- _Brief_: Pull out every line of the listing below that contains the string "Open".
--- begin Supplied data ---
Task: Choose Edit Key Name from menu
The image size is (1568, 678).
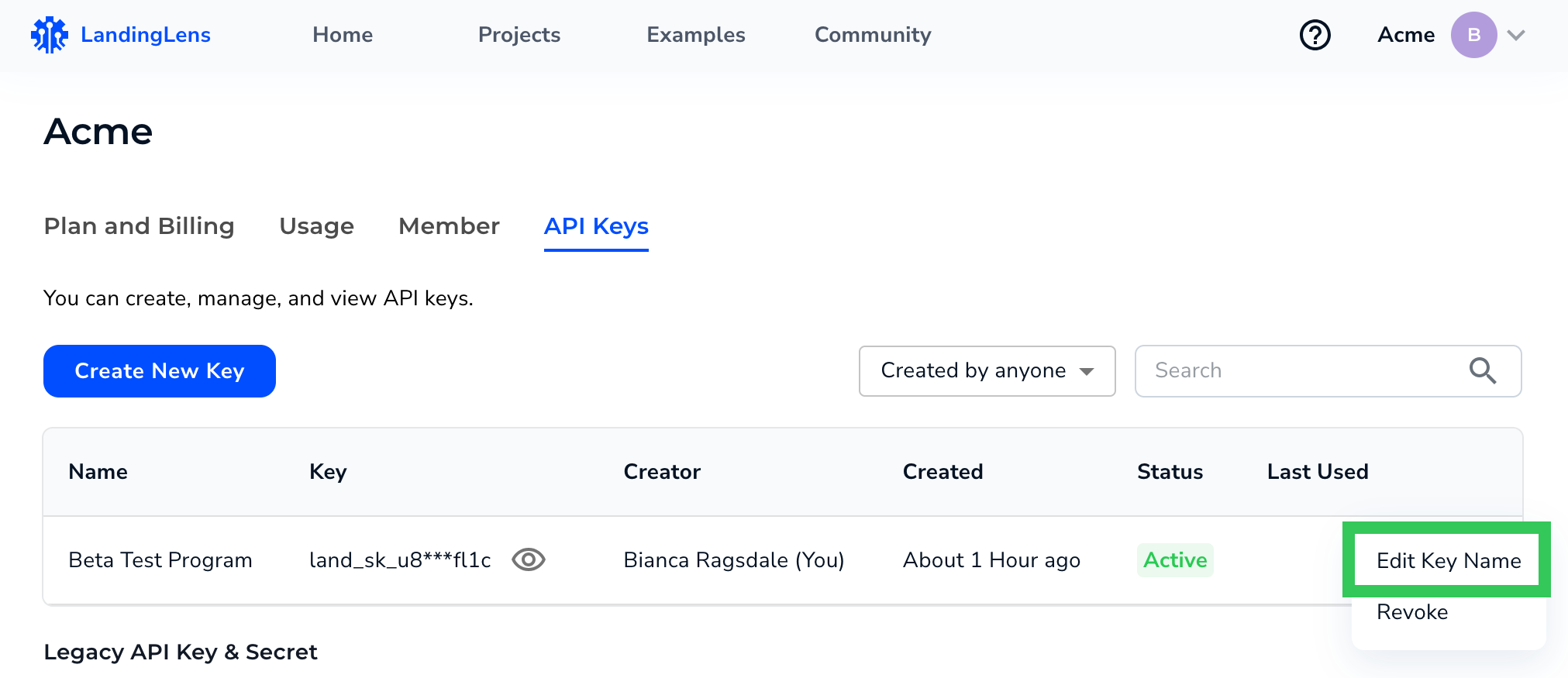Action: [1448, 560]
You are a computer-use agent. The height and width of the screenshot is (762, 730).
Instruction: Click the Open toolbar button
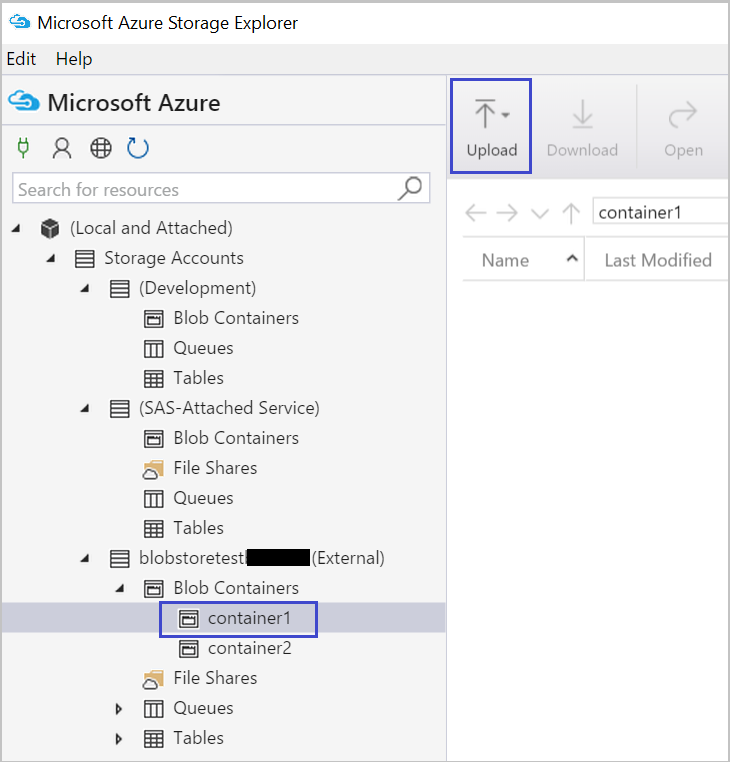tap(683, 127)
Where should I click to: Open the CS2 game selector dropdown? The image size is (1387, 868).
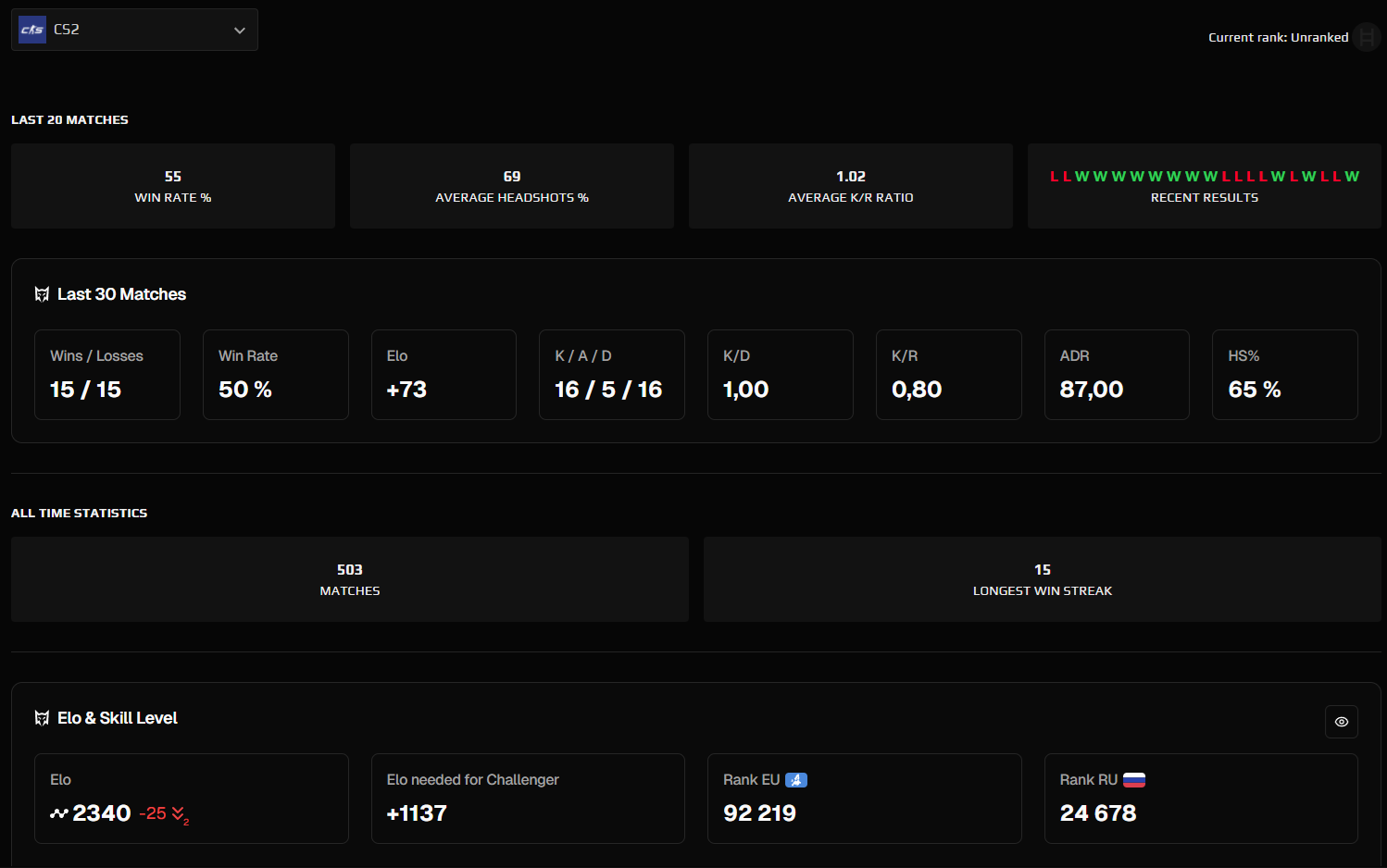coord(239,29)
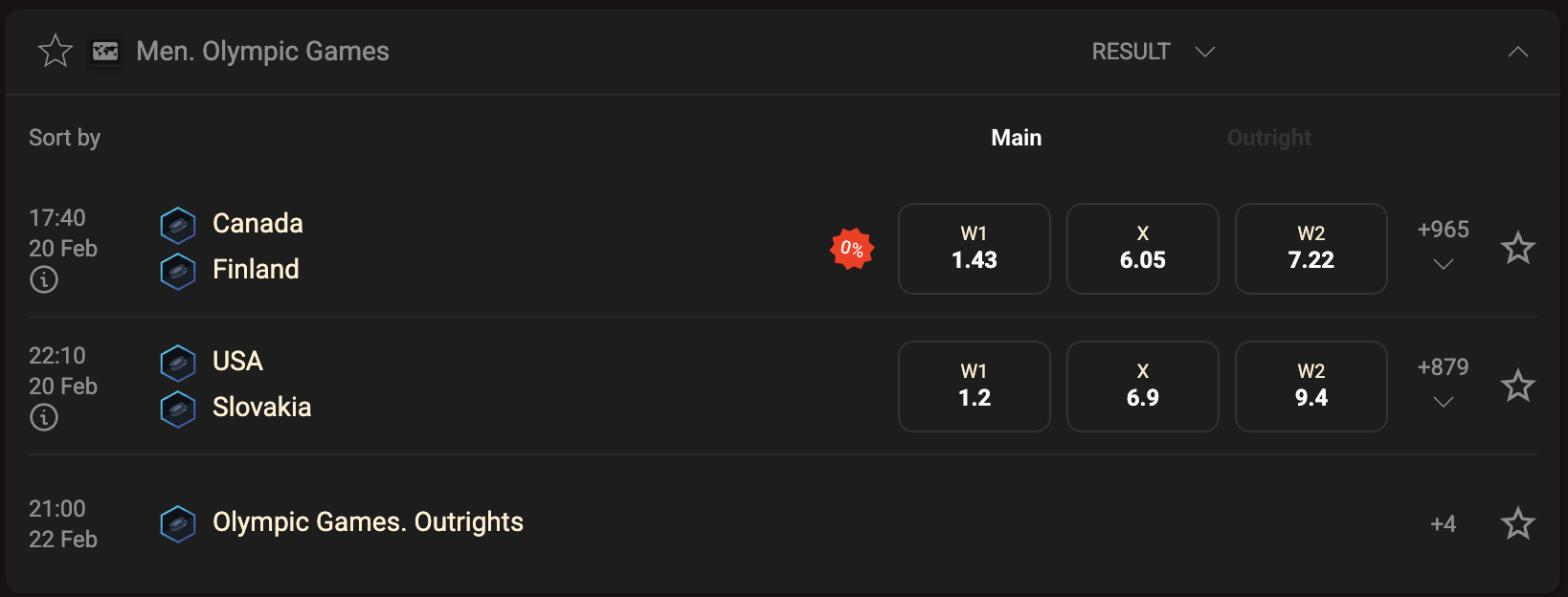This screenshot has width=1568, height=597.
Task: Switch to the Outright tab
Action: click(x=1268, y=138)
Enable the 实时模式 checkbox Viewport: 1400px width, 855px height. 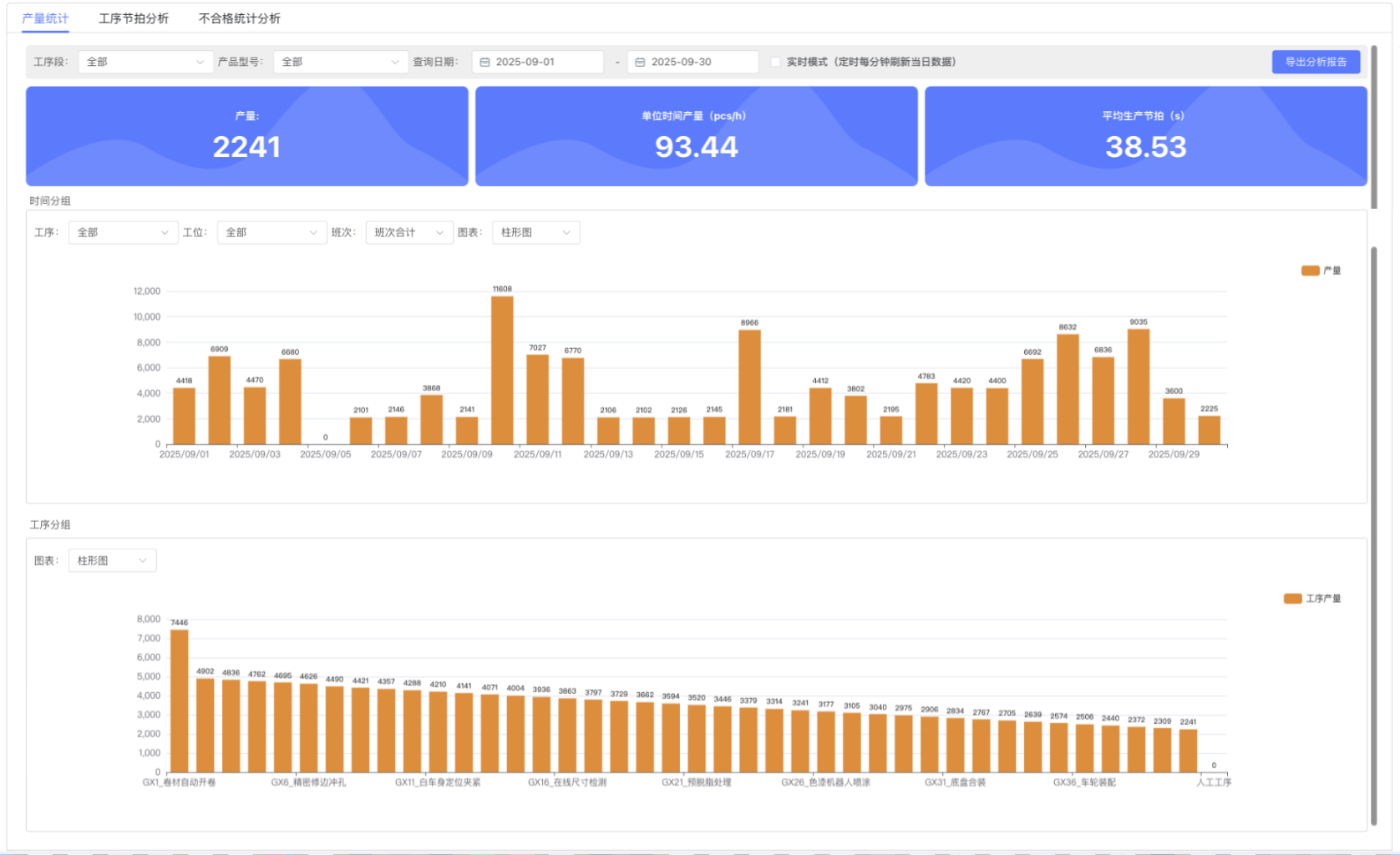[775, 63]
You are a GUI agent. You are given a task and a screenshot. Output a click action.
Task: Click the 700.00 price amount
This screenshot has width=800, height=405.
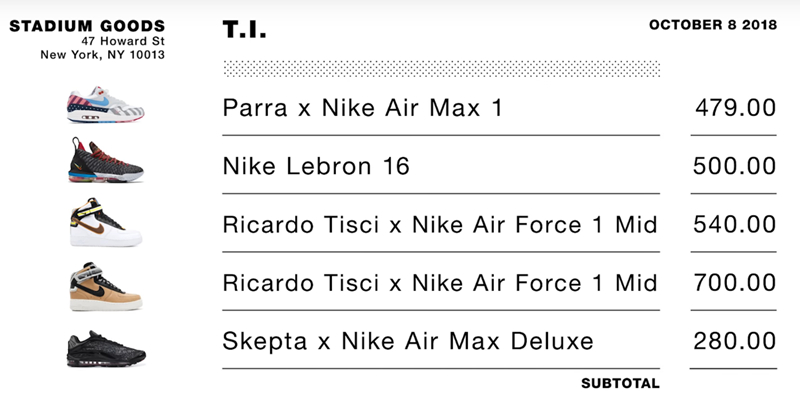point(735,283)
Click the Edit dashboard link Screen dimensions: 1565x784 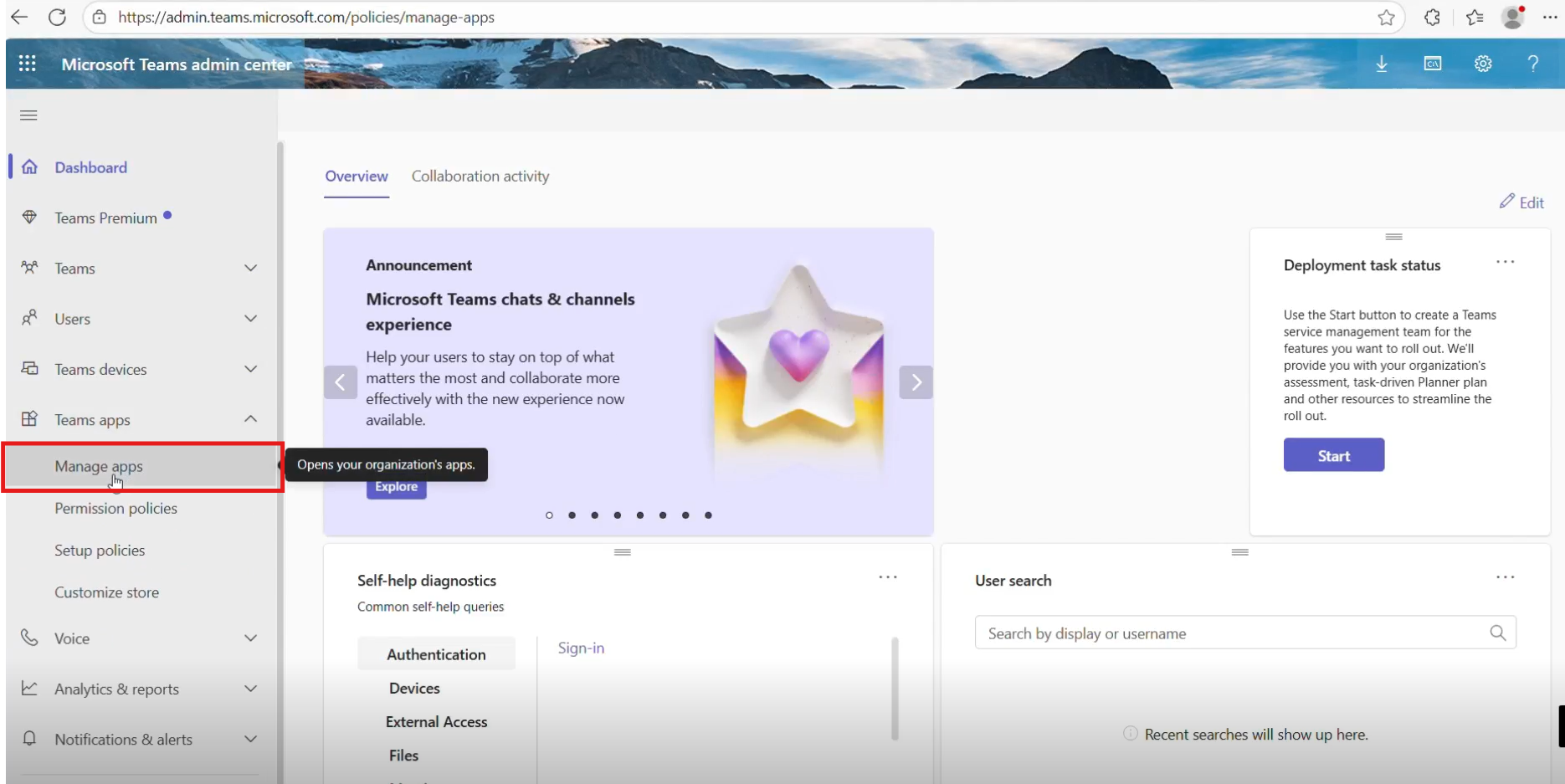(x=1521, y=202)
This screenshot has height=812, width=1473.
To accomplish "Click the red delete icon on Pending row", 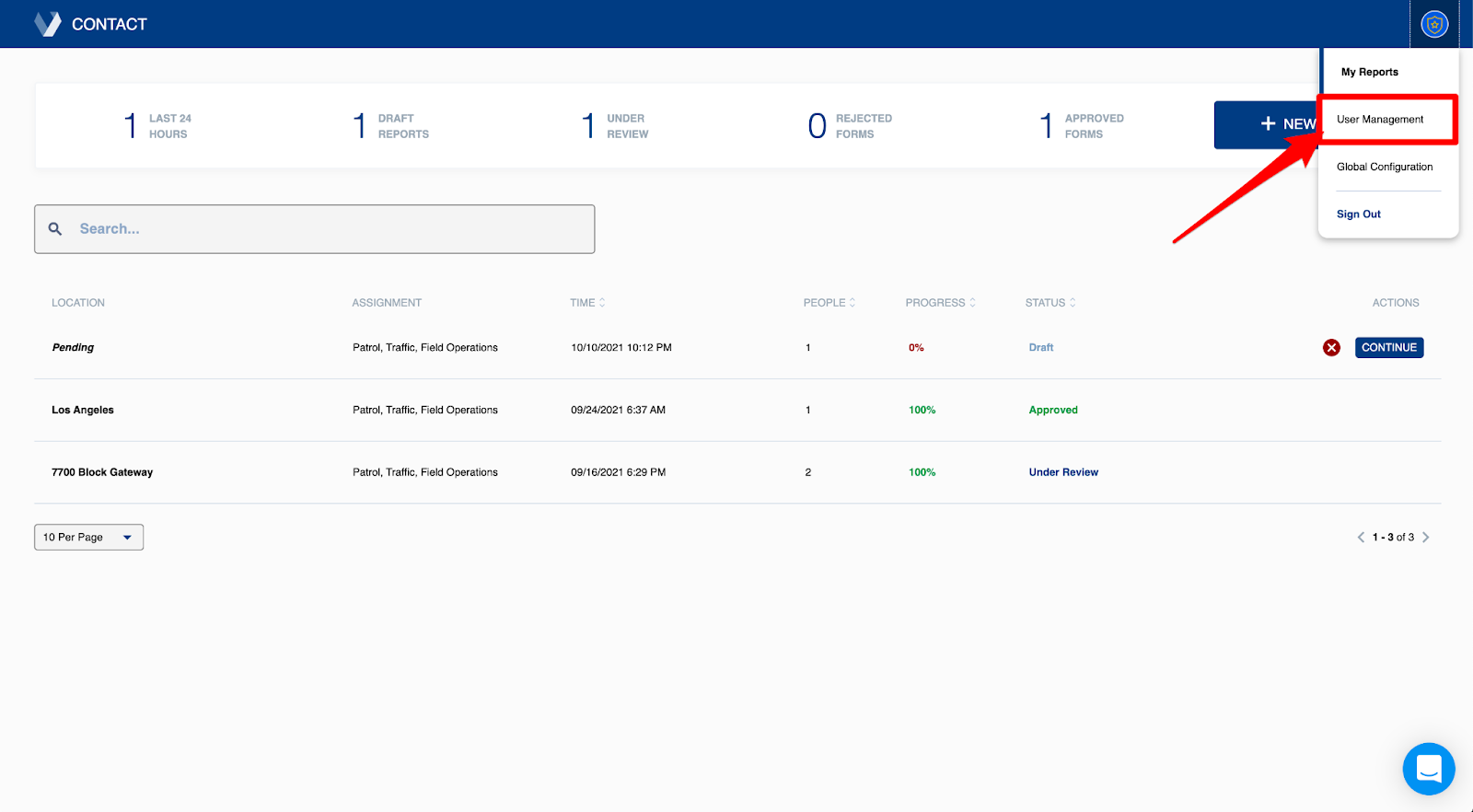I will pos(1331,347).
--- end Supplied data ---
- _Exercise solution_:
Instruction: Click the Open toolbar button
Where should I click to: Open the CS2 game selector dropdown? The image size is (1387, 868).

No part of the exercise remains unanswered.